|
|
|
|
|
by asksol
3662 days ago
|
|
Author of Celery here. This is an interesting presentation! I want to clarify something about Celery and RAM usage. When writing web crawlers, and other (mostly) I/O-bound tasks, you should be using the eventlet/gevent execution pools instead of the multiprocessing one. This will drastically reduce memory use, and perform better. If you have four CPU cores you can start four worker instances with 1000 threads each (for a total of 4k threads):
`celery multi start 4 -A proj -P gevent -c 1000` This will utilize all the CPU/cores in your system, working around the GIL. One of the new features coming in Celery 4 is a message protocol with support for multiple languages, maybe we could have an Elixir worker soon. |
|
> The slides mention problems with Celery and RAM usage when writing crawlers, but since this is a mostly I/O-bound task you should be using the eventlet/gevent execution pools instead of the multiprocessing one.

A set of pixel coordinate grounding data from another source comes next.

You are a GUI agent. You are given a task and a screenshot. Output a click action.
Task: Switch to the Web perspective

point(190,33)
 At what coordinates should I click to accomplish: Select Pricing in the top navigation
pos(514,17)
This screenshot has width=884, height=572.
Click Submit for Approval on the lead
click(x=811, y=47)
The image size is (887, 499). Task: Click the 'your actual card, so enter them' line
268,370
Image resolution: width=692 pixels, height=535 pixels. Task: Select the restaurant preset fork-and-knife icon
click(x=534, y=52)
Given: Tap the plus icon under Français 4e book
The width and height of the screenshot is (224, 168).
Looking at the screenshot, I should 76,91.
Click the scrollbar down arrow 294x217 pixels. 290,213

Here: https://klibert.pl/statics/python-and-elixir/#/5/6 in line 18 you can see a `_do_some_real_processing_function`. The whole premise of the project is that this function is CPU-bound. My processor has four cores, so I create a pool of 4 Python processes (https://klibert.pl/statics/python-and-elixir/#/5/2 line 10).

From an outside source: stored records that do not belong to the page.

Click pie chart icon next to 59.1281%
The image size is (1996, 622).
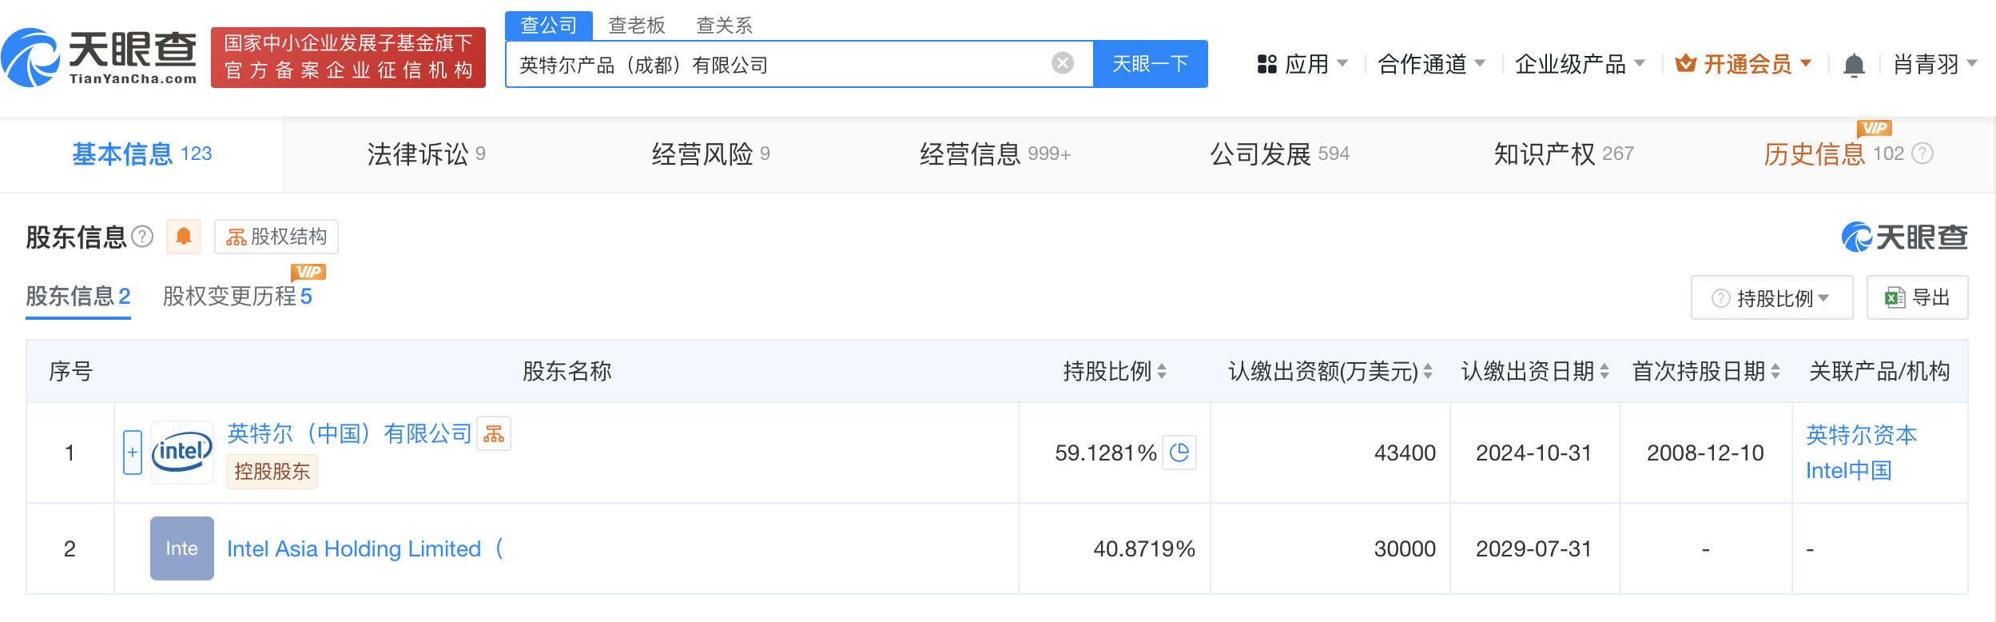click(1179, 453)
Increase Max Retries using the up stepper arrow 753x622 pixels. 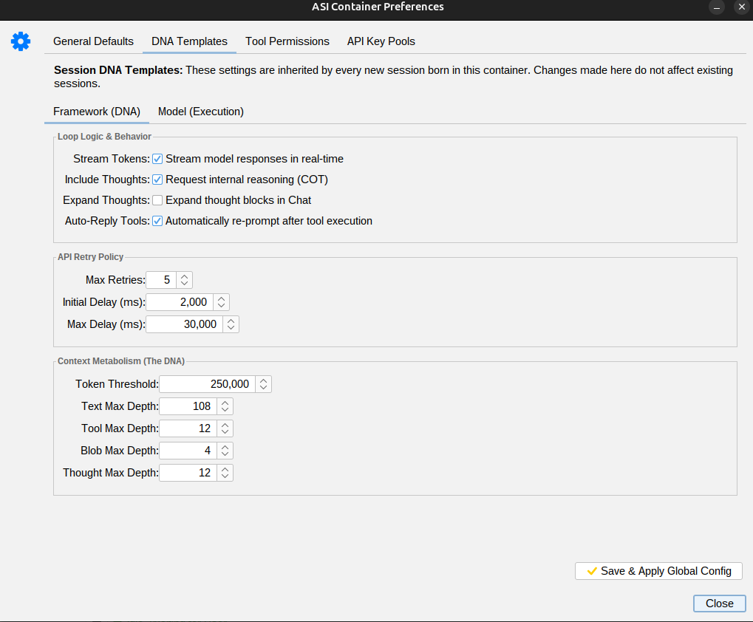[185, 276]
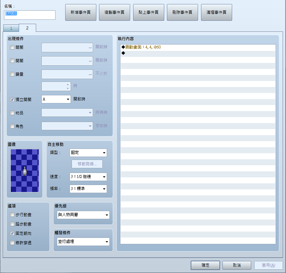Click the 名稱 field containing EV001
Image resolution: width=286 pixels, height=273 pixels.
30,15
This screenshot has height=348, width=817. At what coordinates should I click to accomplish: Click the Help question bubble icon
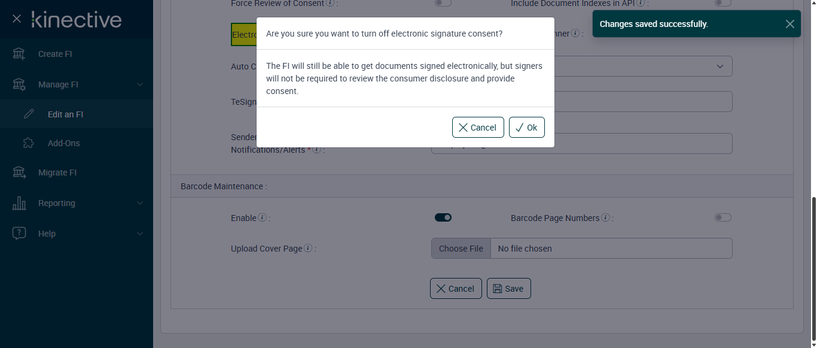pyautogui.click(x=19, y=234)
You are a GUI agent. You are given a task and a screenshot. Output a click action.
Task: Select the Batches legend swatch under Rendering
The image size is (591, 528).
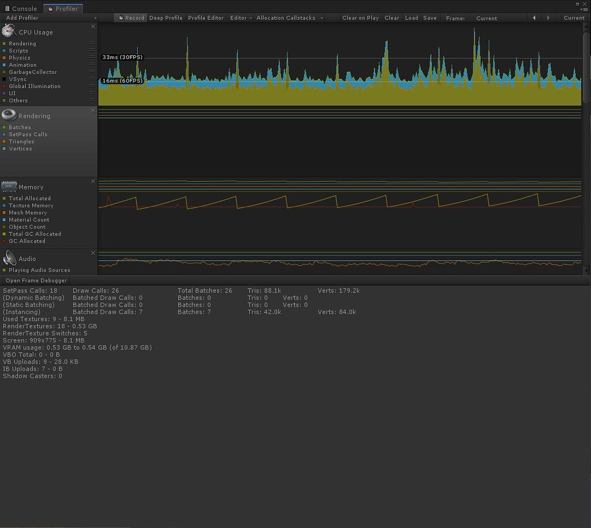(x=5, y=127)
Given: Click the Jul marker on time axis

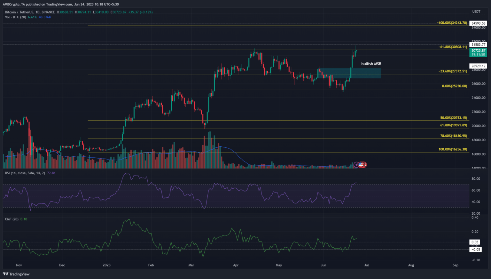Looking at the screenshot, I should pos(366,265).
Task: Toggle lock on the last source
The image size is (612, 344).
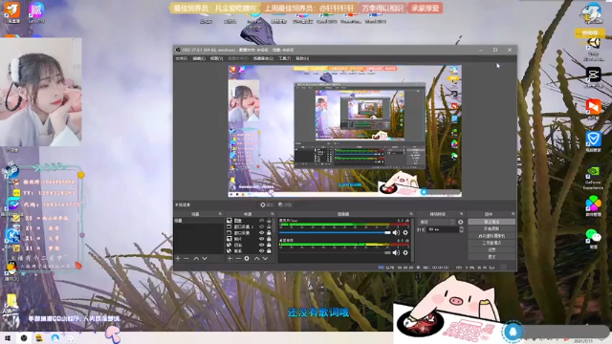Action: [x=269, y=250]
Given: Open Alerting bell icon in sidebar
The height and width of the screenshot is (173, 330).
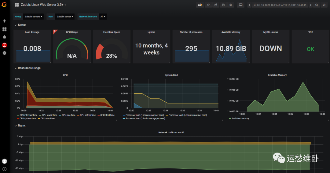Looking at the screenshot, I should pos(5,37).
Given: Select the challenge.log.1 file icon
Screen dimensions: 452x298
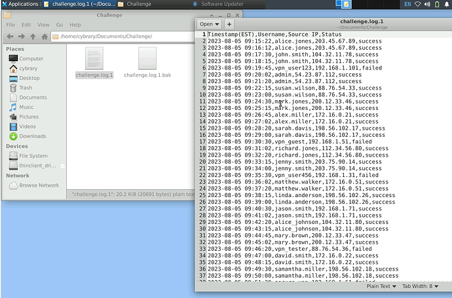Looking at the screenshot, I should tap(94, 60).
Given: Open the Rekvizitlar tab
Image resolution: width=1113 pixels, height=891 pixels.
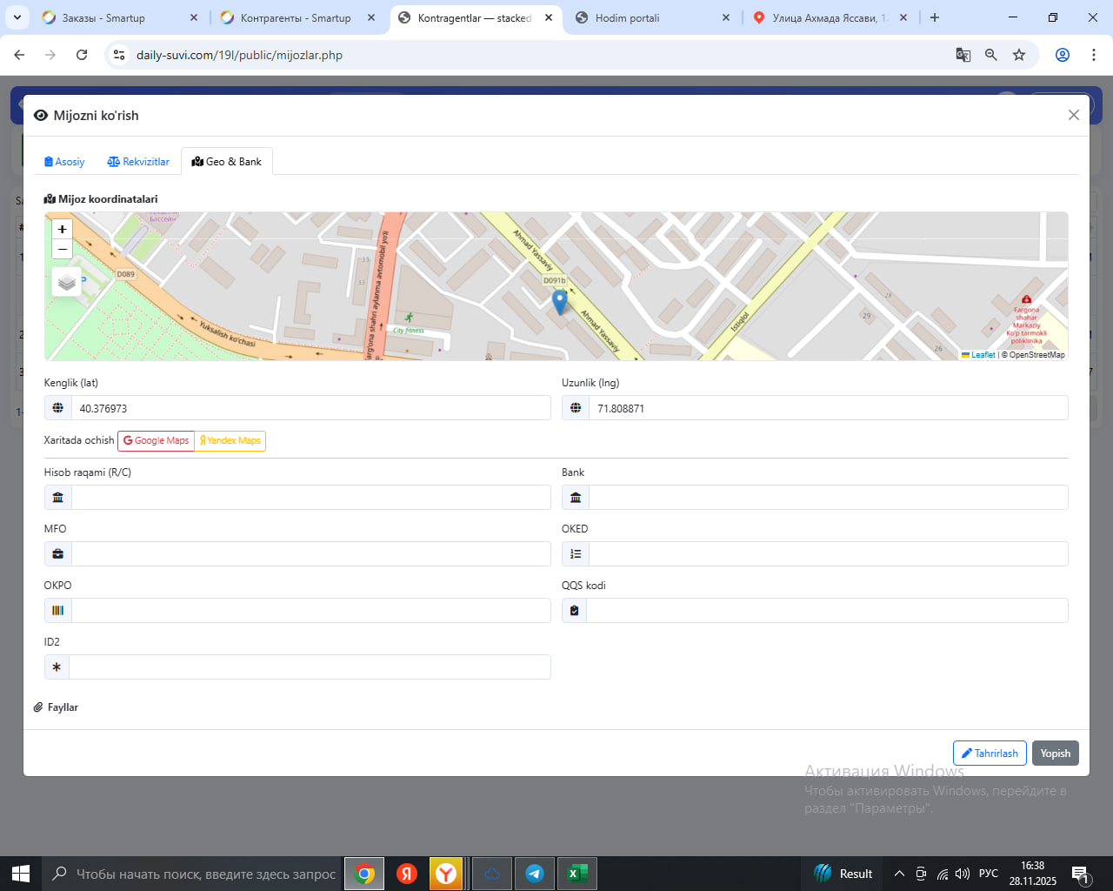Looking at the screenshot, I should (138, 162).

Fetching pages is an IO-bound task, so it's done by Elixir. There we have a pool (for rate limiting) of 10 processes (the Erlang ones - important distinction) that do the downloading.
I think the closest analogy to what happens in this project is a Twisted (EDIT: or any other concurrent, but not parallel framework) app which uses a pool of processes for CPU-bound tasks. Here the Twisted part is replaced with Elixir.
EDIT: Also, we use Celery at work extensively and it works great and there is no real need to replace it with anything! Again, this project is just a tech demo, it doesn't make (much) sense on it's own. But there are other possible integration patterns where Elixir and Python have different roles, which actually do make sense. I think.